This project analyzes Bitcoin transactions using Pandas, PySpark, and GPU-accelerated libraries like cuDF and cuGraph. It explores the performance and scalability of different tools, builds classification and clustering models, and applies network analysis using PageRank to identify influential Bitcoin addresses. The goal is to provide insights into transaction behavior and address influence within the Bitcoin network.
To run this project, install the required libraries. You can install them manually or via requirements.txt
:
pip install -r requirements.txt
Key dependencies:
- Pandas
- PySpark
- Scikit-learn
- Matplotlib
- Seaborn
- cuDF
- cuGraph
Note: GPU support (for cuDF/cuGraph) is optional but improves performance for large graph operations.
Clone the repository and run the notebook:
git clone https://github.com/committopush/ML_Bitcoin_Transactions_Analysis.git
cd ML_Bitcoin_Transactions_Analysis
jupyter notebook ML_Bitcoin_Transactions_Analysis.ipynb
- Compares the runtime of Spark and Pandas when computing the number of transactions each address has participated in.
- Benchmarks are taken over multiple runs for reliability.
Insights:
- PySpark performs significantly better on large datasets due to distributed computation.
- Pandas is faster on smaller datasets but scales poorly.
- Calculates high-level transaction statistics such as totals, means, and standard deviations.
- Includes visualizations for transaction trends and value distribution.
Creates indices to support a hypothetical web service providing per-address statistics:
- Account Balance: Net balance computed from 'Input' and 'Output' columns.
- Top-3 Commercial Partners: Most frequently interacting counterparties.
- Average Transaction Value: Calculated over the address’s history.
- Additional metrics include:
- Address Age
- Average Daily/Weekly/Monthly Transaction Values
- Number of Inputs/Outputs
- Builds machine learning models to classify addresses based on activity.
- Feature Engineering: Includes transaction frequency, average transaction value, and partner diversity.
- Models Used:
- k-Nearest Neighbors (k-NN)
- Random Forest
- Evaluation Metrics: Accuracy, Precision, Recall, F1 Score
Results:
- Random Forest significantly outperformed k-NN.
- Accuracy: 72.31%
- Precision: 71.27%
- Recall: 72.31%
- F1 Score: 71.51%
- Applies KMeans clustering to group Bitcoin addresses by behavior.
- Elbow Method used to determine optimal number of clusters.
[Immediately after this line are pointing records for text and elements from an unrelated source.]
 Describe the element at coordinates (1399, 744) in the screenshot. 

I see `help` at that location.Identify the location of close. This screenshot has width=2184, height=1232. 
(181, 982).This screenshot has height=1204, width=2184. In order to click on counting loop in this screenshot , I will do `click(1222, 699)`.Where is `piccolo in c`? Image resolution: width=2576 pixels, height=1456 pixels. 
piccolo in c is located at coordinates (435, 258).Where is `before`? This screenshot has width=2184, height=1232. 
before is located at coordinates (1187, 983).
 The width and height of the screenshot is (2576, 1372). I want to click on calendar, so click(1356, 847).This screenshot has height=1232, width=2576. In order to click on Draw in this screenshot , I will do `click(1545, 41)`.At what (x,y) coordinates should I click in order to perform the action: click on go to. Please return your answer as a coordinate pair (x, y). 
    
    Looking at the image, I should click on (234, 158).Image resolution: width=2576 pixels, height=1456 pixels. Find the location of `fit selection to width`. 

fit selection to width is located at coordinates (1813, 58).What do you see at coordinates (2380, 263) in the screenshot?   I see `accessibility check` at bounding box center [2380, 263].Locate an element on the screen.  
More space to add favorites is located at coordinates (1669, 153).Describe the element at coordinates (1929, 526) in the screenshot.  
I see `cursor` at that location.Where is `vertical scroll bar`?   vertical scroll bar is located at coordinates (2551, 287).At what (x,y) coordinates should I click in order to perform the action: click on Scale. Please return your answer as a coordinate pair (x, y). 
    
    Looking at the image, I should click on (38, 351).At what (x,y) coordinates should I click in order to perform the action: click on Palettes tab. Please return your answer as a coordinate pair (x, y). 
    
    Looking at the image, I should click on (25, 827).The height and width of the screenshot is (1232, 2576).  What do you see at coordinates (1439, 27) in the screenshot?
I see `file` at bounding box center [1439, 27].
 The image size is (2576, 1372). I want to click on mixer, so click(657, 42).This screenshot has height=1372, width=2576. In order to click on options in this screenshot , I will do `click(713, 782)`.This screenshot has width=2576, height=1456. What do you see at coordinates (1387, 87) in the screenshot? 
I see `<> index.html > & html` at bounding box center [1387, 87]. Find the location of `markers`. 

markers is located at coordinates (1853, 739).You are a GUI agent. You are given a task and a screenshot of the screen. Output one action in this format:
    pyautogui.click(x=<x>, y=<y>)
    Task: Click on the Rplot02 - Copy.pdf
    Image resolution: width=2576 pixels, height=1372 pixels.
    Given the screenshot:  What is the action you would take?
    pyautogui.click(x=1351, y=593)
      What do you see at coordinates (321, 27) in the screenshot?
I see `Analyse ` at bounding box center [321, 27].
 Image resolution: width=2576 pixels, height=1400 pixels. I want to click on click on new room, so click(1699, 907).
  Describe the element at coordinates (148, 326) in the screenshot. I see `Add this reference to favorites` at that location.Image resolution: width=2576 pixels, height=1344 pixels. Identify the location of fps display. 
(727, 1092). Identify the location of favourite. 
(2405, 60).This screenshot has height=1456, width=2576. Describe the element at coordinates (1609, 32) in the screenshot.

- Outlier Detection improves cluster cohesion.
- PCA used for 2D visualization of clusters.
Insights:
- Initial clusters were influenced by outliers.
- Removing outliers decreased the silhouette score slightly but improved cluster quality.
- Models the transaction network as a directed graph.
- Nodes: Addresses
- Edges: Transactions weighted by BTC value
- Applies PageRank to determine influential addresses.
Discussion:
- PageRank revealed a few highly influential nodes.
- These may correspond to exchanges, mining pools, or large services.
- The distribution resembled real-world networks with central hubs.
- Identified the Top-10 Largest Transactions
- Visualized the evolution of transaction volume over time in both BTC and USD
- Demonstrated strong performance of classification models
- Showed effective clustering of behaviorally similar addresses
- Uncovered key influencers in the network via PageRank
This project showcases the power of combining traditional data tools (Pandas, Scikit-learn), big data frameworks (PySpark), and GPU-accelerated libraries (cuDF, cuGraph) to analyze cryptocurrency transactions. It demonstrates how to extract behavioral patterns, group similar addresses, and identify key players in a decentralized network like Bitcoin.